→ EXERCISE DESCRIPTION: Return the data word for word, starting with the line that contains "Click the Color Number slider handle" and going on through the line that contains "click(743, 380)". Leave the pictures out of your answer.

→ PROVIDED RECORDS:
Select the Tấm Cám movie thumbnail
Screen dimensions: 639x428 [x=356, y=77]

==

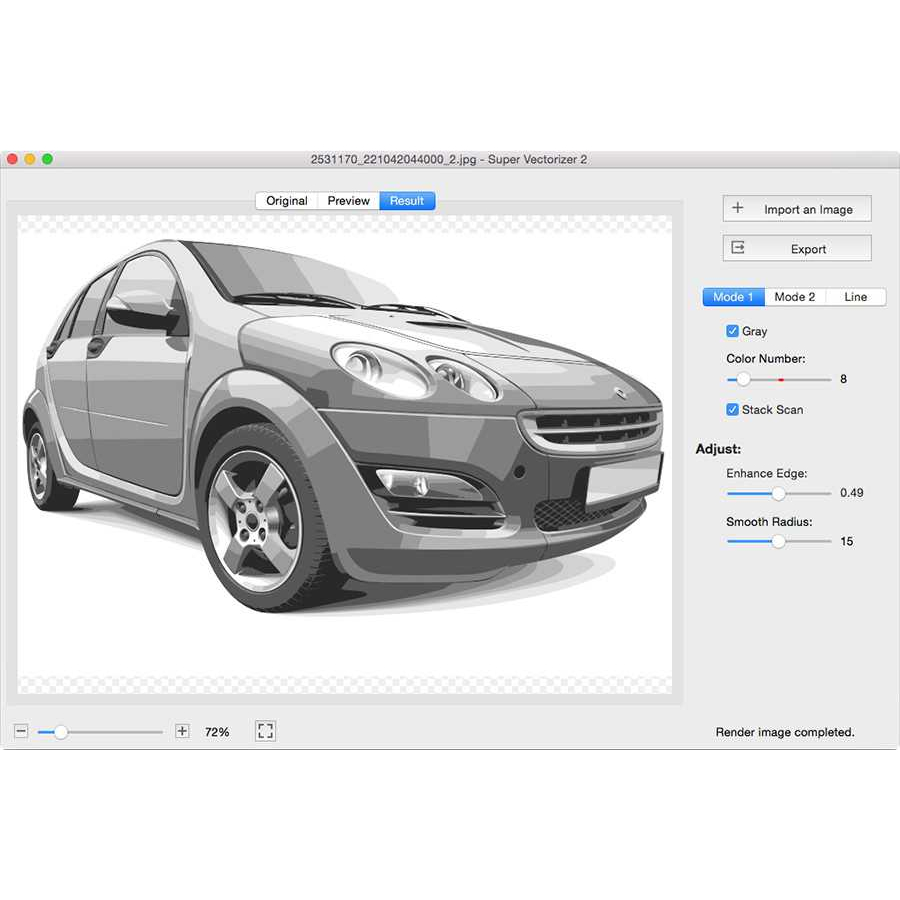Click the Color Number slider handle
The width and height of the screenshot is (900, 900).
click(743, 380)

→ RESPONSE:
Click the Color Number slider handle
The width and height of the screenshot is (900, 900).
click(743, 380)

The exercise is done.